Can you format every one of the items below as a numbered list, leaving out the blank lines?

— START Data listing —

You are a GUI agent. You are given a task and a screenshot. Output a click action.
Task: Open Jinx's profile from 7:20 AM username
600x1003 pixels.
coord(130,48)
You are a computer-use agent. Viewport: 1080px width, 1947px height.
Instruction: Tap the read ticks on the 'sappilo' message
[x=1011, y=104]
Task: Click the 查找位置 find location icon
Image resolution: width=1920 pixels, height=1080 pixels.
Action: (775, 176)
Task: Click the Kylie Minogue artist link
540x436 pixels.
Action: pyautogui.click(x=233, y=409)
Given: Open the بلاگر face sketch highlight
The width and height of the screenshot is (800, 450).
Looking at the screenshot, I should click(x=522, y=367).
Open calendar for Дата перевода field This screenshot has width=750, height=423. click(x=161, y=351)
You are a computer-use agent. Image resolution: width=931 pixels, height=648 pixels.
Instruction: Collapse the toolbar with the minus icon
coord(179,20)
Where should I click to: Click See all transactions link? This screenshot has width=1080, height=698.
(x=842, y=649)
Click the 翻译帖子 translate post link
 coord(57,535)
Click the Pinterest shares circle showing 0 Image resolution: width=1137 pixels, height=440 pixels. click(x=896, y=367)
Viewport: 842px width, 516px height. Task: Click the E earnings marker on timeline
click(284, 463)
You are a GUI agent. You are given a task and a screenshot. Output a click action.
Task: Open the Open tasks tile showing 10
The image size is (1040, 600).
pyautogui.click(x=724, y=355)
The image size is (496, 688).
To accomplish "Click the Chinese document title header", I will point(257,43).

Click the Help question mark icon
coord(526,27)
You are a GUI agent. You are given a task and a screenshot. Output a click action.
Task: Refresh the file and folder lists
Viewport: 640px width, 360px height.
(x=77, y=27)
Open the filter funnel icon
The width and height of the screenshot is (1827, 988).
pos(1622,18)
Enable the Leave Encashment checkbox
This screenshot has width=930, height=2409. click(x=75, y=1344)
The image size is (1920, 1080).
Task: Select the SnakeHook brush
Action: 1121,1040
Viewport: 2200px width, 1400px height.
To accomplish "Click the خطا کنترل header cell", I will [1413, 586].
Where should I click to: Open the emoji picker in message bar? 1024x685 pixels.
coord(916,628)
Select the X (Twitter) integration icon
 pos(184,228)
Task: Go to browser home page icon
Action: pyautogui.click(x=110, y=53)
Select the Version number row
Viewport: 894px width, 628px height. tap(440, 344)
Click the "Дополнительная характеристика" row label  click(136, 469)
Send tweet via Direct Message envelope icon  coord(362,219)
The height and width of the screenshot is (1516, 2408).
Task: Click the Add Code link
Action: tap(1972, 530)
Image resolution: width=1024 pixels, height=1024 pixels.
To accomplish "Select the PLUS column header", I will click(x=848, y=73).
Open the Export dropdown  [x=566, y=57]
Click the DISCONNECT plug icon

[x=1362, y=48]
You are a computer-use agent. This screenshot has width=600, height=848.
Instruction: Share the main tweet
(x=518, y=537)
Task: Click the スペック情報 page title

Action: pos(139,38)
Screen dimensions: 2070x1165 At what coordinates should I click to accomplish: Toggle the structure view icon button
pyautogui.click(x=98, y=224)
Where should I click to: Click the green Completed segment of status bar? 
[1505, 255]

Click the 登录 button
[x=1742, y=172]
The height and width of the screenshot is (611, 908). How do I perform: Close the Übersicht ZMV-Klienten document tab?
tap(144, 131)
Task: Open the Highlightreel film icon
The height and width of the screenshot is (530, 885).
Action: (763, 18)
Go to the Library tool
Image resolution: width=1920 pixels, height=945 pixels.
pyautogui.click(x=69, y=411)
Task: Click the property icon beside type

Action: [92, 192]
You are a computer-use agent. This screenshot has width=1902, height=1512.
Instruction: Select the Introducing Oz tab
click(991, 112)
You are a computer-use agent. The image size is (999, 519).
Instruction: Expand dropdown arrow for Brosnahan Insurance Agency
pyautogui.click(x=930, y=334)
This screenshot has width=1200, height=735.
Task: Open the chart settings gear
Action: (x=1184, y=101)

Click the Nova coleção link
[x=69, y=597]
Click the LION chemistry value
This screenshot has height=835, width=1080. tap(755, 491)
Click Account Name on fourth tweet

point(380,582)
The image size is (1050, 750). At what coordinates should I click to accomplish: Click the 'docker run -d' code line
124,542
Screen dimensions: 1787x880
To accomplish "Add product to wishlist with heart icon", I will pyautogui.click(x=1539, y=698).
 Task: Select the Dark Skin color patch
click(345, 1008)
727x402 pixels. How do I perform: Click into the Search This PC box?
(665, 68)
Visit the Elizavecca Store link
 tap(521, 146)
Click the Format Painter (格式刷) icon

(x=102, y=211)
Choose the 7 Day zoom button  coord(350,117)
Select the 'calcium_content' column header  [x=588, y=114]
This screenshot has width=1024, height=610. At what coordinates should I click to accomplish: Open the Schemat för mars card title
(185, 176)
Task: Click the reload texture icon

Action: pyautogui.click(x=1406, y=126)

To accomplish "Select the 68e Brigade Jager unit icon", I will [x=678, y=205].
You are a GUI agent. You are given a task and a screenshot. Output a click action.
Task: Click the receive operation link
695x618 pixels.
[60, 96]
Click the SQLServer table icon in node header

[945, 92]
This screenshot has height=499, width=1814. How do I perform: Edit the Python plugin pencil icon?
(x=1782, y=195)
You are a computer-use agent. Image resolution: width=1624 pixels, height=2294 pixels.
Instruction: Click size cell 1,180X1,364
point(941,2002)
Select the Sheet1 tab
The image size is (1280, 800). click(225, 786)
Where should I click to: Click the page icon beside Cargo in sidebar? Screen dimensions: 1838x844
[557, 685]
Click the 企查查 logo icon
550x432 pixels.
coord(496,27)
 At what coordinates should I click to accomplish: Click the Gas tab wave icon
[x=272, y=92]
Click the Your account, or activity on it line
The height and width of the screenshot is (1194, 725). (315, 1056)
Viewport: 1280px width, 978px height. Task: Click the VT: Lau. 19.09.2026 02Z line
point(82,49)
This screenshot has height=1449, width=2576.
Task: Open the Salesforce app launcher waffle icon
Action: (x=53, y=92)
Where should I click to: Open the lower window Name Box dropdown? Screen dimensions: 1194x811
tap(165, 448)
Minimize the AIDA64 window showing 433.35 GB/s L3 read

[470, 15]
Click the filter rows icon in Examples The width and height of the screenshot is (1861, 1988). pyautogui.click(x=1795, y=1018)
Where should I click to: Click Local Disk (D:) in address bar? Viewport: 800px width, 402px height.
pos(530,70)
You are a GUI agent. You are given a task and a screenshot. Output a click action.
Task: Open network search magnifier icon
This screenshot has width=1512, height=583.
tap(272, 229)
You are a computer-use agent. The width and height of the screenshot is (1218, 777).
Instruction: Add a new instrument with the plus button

— END Data listing —

**Response:**
1. You are a GUI agent. You are given a task and a screenshot. Output a click action.
2. Task: Open Jinx's profile from 7:20 AM username
3. 600x1003 pixels.
4. coord(130,48)
5. You are a computer-use agent. Viewport: 1080px width, 1947px height.
6. Instruction: Tap the read ticks on the 'sappilo' message
7. [x=1011, y=104]
8. Task: Click the 查找位置 find location icon
9. Image resolution: width=1920 pixels, height=1080 pixels.
10. Action: (775, 176)
11. Task: Click the Kylie Minogue artist link
12. 540x436 pixels.
13. Action: pyautogui.click(x=233, y=409)
14. Given: Open the بلاگر face sketch highlight
15. The width and height of the screenshot is (800, 450).
16. Looking at the screenshot, I should click(x=522, y=367).
17. Open calendar for Дата перевода field This screenshot has width=750, height=423. click(x=161, y=351)
18. You are a computer-use agent. Image resolution: width=931 pixels, height=648 pixels.
19. Instruction: Collapse the toolbar with the minus icon
20. coord(179,20)
21. Where should I click to: Click See all transactions link? This screenshot has width=1080, height=698.
22. (x=842, y=649)
23. Click the 翻译帖子 translate post link
24.  coord(57,535)
25. Click the Pinterest shares circle showing 0 Image resolution: width=1137 pixels, height=440 pixels. click(x=896, y=367)
26. Viewport: 842px width, 516px height. Task: Click the E earnings marker on timeline
27. click(284, 463)
28. You are a GUI agent. You are given a task and a screenshot. Output a click action.
29. Task: Open the Open tasks tile showing 10
30. The image size is (1040, 600).
31. pyautogui.click(x=724, y=355)
32. The image size is (496, 688).
33. To accomplish "Click the Chinese document title header", I will point(257,43).
34. Click the Help question mark icon
35. coord(526,27)
36. You are a GUI agent. You are given a task and a screenshot. Output a click action.
37. Task: Refresh the file and folder lists
38. Viewport: 640px width, 360px height.
39. (x=77, y=27)
40. Open the filter funnel icon
41. The width and height of the screenshot is (1827, 988).
42. pos(1622,18)
43. Enable the Leave Encashment checkbox
44. This screenshot has width=930, height=2409. click(x=75, y=1344)
45. The image size is (1920, 1080).
46. Task: Select the SnakeHook brush
47. Action: 1121,1040
48. Viewport: 2200px width, 1400px height.
49. To accomplish "Click the خطا کنترل header cell", I will [1413, 586].
50. Where should I click to: Open the emoji picker in message bar? 1024x685 pixels.
51. coord(916,628)
52. Select the X (Twitter) integration icon
53.  pos(184,228)
54. Task: Go to browser home page icon
55. Action: pyautogui.click(x=110, y=53)
56. Select the Version number row
57. Viewport: 894px width, 628px height. tap(440, 344)
58. Click the "Дополнительная характеристика" row label  click(136, 469)
59. Send tweet via Direct Message envelope icon  coord(362,219)
60. The height and width of the screenshot is (1516, 2408).
61. Task: Click the Add Code link
62. Action: tap(1972, 530)
63. Image resolution: width=1024 pixels, height=1024 pixels.
64. To accomplish "Select the PLUS column header", I will click(x=848, y=73).
65. Open the Export dropdown  [x=566, y=57]
66. Click the DISCONNECT plug icon
67. [x=1362, y=48]
68. You are a computer-use agent. This screenshot has width=600, height=848.
69. Instruction: Share the main tweet
70. (x=518, y=537)
71. Task: Click the スペック情報 page title
72. Action: pos(139,38)
73. Screen dimensions: 2070x1165 At what coordinates should I click to accomplish: Toggle the structure view icon button
74. pyautogui.click(x=98, y=224)
75. Where should I click to: Click the green Completed segment of status bar? 
76. [1505, 255]
77. Click the 登录 button
78. [x=1742, y=172]
79. The height and width of the screenshot is (611, 908). How do I perform: Close the Übersicht ZMV-Klienten document tab?
80. tap(144, 131)
81. Task: Open the Highlightreel film icon
82. The height and width of the screenshot is (530, 885).
83. Action: (763, 18)
84. Go to the Library tool
85. Image resolution: width=1920 pixels, height=945 pixels.
86. pyautogui.click(x=69, y=411)
87. Task: Click the property icon beside type
88. Action: [92, 192]
89. You are a computer-use agent. This screenshot has width=1902, height=1512.
90. Instruction: Select the Introducing Oz tab
91. click(991, 112)
92. You are a computer-use agent. The image size is (999, 519).
93. Instruction: Expand dropdown arrow for Brosnahan Insurance Agency
94. pyautogui.click(x=930, y=334)
95. This screenshot has width=1200, height=735.
96. Task: Open the chart settings gear
97. Action: (x=1184, y=101)
98. Click the Nova coleção link
99. [x=69, y=597]
100. Click the LION chemistry value
101. This screenshot has height=835, width=1080. tap(755, 491)
102. Click Account Name on fourth tweet
103. point(380,582)
104. The image size is (1050, 750). At what coordinates should I click to accomplish: Click the 'docker run -d' code line
105. 124,542
106. Screen dimensions: 1787x880
107. To accomplish "Add product to wishlist with heart icon", I will pyautogui.click(x=1539, y=698).
108.  Task: Select the Dark Skin color patch
109. click(345, 1008)
110. 727x402 pixels. How do I perform: Click into the Search This PC box?
111. (665, 68)
112. Visit the Elizavecca Store link
113.  tap(521, 146)
114. Click the Format Painter (格式刷) icon
115. (x=102, y=211)
116. Choose the 7 Day zoom button  coord(350,117)
117. Select the 'calcium_content' column header  [x=588, y=114]
118. This screenshot has width=1024, height=610. At what coordinates should I click to accomplish: Open the Schemat för mars card title
119. (185, 176)
120. Task: Click the reload texture icon
121. Action: pyautogui.click(x=1406, y=126)
122. To accomplish "Select the 68e Brigade Jager unit icon", I will [x=678, y=205].
123. You are a GUI agent. You are given a task and a screenshot. Output a click action.
124. Task: Click the receive operation link
125. 695x618 pixels.
126. [60, 96]
127. Click the SQLServer table icon in node header
128. [945, 92]
129. This screenshot has height=499, width=1814. How do I perform: Edit the Python plugin pencil icon?
130. (x=1782, y=195)
131. You are a computer-use agent. Image resolution: width=1624 pixels, height=2294 pixels.
132. Instruction: Click size cell 1,180X1,364
133. point(941,2002)
134. Select the Sheet1 tab
135. The image size is (1280, 800). click(225, 786)
136. Where should I click to: Click the page icon beside Cargo in sidebar? Screen dimensions: 1838x844
137. [557, 685]
138. Click the 企查查 logo icon
139. 550x432 pixels.
140. coord(496,27)
141.  At what coordinates should I click to accomplish: Click the Gas tab wave icon
142. [x=272, y=92]
143. Click the Your account, or activity on it line
144. The height and width of the screenshot is (1194, 725). (315, 1056)
145. Viewport: 1280px width, 978px height. Task: Click the VT: Lau. 19.09.2026 02Z line
146. point(82,49)
147. This screenshot has height=1449, width=2576.
148. Task: Open the Salesforce app launcher waffle icon
149. Action: (x=53, y=92)
150. Where should I click to: Open the lower window Name Box dropdown? Screen dimensions: 1194x811
151. tap(165, 448)
152. Minimize the AIDA64 window showing 433.35 GB/s L3 read
153. [470, 15]
154. Click the filter rows icon in Examples The width and height of the screenshot is (1861, 1988). pyautogui.click(x=1795, y=1018)
155. Where should I click to: Click Local Disk (D:) in address bar? Viewport: 800px width, 402px height.
156. pos(530,70)
157. You are a GUI agent. You are given a task and a screenshot. Output a click action.
158. Task: Open network search magnifier icon
159. This screenshot has width=1512, height=583.
160. tap(272, 229)
161. You are a computer-use agent. The width and height of the screenshot is (1218, 777).
162. Instruction: Add a new instrument with the plus button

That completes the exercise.